◆ What you have to do ◆
Reproduce the local Moran's I mapping passage below, from "pvalue.map <- tm_shape(hunan.localMI)" up to and including "pvalue.map, asp=1, ncol=2)".

◆ Provided passage ◆
[start]
5.6.5 Mapping both local Moran’s I values and p-values

Let us now plot both the local Moran’s I values map and its corresponding p-values map next to each other for effective interpretation.

localMI.map <- tm_shape(hunan.localMI) +
  tm_fill(col = "Ii", 
          style = "pretty", 
          title = "local moran statistics") +
  tm_borders(alpha = 0.5)+
   tm_compass(type="8star",
             position=c("right", "top"))+
  tm_layout(main.title = "Local Moran I spatial distribution",
            main.title.size = 1.5,
            main.title.position = "center",
            main.title.fontface = "bold")

pvalue.map <- tm_shape(hunan.localMI) +
  tm_fill(col = "Pr.Ii", 
          breaks=c(-Inf, 0.001, 0.01, 0.05, 0.1, Inf),
          palette="-Blues", 
          title = "local Moran's I p-values") +
  tm_borders(alpha = 0.5)+
   tm_compass(type="8star",
             position=c("right", "top"))+
  tm_layout(main.title = "Local Moran p value spatial distribution",
            main.title.size = 1.5,
            main.title.position = "center",
            main.title.fontface = "bold")

tmap_arrange(localMI.map, pvalue.map, asp=1, ncol=2)
[end]
◆ Source excerpt ◆
[start]
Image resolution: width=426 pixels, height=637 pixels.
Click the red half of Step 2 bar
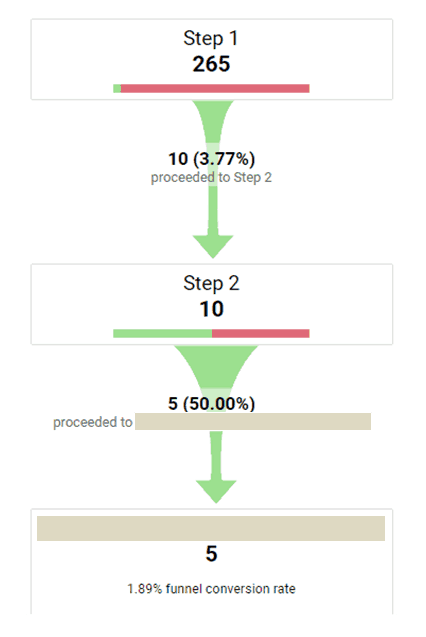click(261, 334)
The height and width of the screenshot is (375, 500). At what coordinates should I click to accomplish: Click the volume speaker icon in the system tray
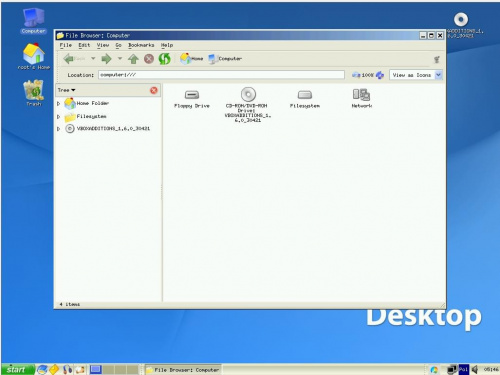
[end]
◆ Output of the task ◆
pvalue.map <- tm_shape(hunan.localMI) +
  tm_fill(col = "Pr.Ii", 
          breaks=c(-Inf, 0.001, 0.01, 0.05, 0.1, Inf),
          palette="-Blues", 
          title = "local Moran's I p-values") +
  tm_borders(alpha = 0.5)+
   tm_compass(type="8star",
             position=c("right", "top"))+
  tm_layout(main.title = "Local Moran p value spatial distribution",
            main.title.size = 1.5,
            main.title.position = "center",
            main.title.fontface = "bold")

tmap_arrange(localMI.map, pvalue.map, asp=1, ncol=2)